That's perhaps the better question Carlan! (And thanks for reading the Bill detail, which being a Kiwi I'm not so inclined to bother doing.)
A 1:1 peg would then make the stablecoin a non-profit. But "dollars to doughnuts" (pun intended) someone is out to make profit from every crypto transaction, so where's the slack gonna be? Who is going to spend more than their income (in $US)? The user transaction fee — which goes to the stablecoin vender? So nothing but a regular bank by other means? It all then just seems so pointless, and a waste of Congress working hours. So maybe it amounts to just a change in who gets defined to be a "banker" charging customer fees for clearing payments or holding $ denominated savings? But that's all.
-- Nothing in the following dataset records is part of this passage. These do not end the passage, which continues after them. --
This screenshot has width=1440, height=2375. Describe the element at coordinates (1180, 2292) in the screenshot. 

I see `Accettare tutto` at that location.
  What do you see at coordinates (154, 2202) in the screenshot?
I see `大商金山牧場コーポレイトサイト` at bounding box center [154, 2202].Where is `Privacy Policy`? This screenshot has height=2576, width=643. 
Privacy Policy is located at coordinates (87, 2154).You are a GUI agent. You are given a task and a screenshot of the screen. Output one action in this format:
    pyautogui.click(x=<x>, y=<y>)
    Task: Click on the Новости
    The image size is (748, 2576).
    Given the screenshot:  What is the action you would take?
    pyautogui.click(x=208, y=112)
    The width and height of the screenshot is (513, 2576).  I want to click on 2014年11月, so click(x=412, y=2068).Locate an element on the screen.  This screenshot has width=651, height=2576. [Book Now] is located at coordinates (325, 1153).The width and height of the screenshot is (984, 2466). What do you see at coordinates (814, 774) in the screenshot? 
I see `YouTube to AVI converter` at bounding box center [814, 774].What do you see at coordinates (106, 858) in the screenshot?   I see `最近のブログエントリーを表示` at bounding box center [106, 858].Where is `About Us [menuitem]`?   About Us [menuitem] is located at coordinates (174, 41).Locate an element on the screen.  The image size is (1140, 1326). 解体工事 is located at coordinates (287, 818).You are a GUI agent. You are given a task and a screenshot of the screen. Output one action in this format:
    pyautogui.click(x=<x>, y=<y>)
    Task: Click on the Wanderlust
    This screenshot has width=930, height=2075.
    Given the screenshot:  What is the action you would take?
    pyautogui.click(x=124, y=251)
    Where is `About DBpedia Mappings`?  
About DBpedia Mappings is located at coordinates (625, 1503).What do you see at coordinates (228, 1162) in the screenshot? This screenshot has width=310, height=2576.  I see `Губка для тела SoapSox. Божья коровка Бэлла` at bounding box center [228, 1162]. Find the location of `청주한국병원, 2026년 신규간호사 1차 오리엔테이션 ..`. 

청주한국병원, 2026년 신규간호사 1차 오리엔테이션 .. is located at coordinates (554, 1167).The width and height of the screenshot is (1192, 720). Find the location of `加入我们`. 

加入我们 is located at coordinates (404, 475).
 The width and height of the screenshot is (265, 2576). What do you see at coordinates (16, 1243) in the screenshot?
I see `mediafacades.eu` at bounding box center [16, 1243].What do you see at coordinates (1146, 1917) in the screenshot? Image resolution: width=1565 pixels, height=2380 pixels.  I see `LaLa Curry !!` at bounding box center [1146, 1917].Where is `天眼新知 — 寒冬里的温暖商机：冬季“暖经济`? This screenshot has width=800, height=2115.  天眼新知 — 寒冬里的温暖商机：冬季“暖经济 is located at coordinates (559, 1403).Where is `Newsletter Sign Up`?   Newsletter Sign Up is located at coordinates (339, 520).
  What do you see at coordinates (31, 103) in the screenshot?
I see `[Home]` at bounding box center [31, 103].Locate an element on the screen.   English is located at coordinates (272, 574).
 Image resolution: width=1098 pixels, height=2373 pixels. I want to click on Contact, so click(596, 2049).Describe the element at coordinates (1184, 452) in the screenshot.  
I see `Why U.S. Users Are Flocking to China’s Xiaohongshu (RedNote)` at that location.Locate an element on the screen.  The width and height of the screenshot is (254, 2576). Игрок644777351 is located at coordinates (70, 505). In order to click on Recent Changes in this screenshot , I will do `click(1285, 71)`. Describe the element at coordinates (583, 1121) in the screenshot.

Unless it goes ponzi and stablecoin operators emit stablecoin by fiat (without a buyer in US$), and then are in the tank for US$ redemptions later on, which they might not be able to redeem at some point, then perhaps LLC laws will effect the overall redistribution to the venders who get off the hook, so yet another basic income scheme for people who already have a lot of money. Other than that, is stablecoin going to be tax exempt? So it's also potentially a fancy tax evasion scheme? This is one story of how it might go.
If Congress props up the stablecoin vender, that's just the FDIC by another name, no?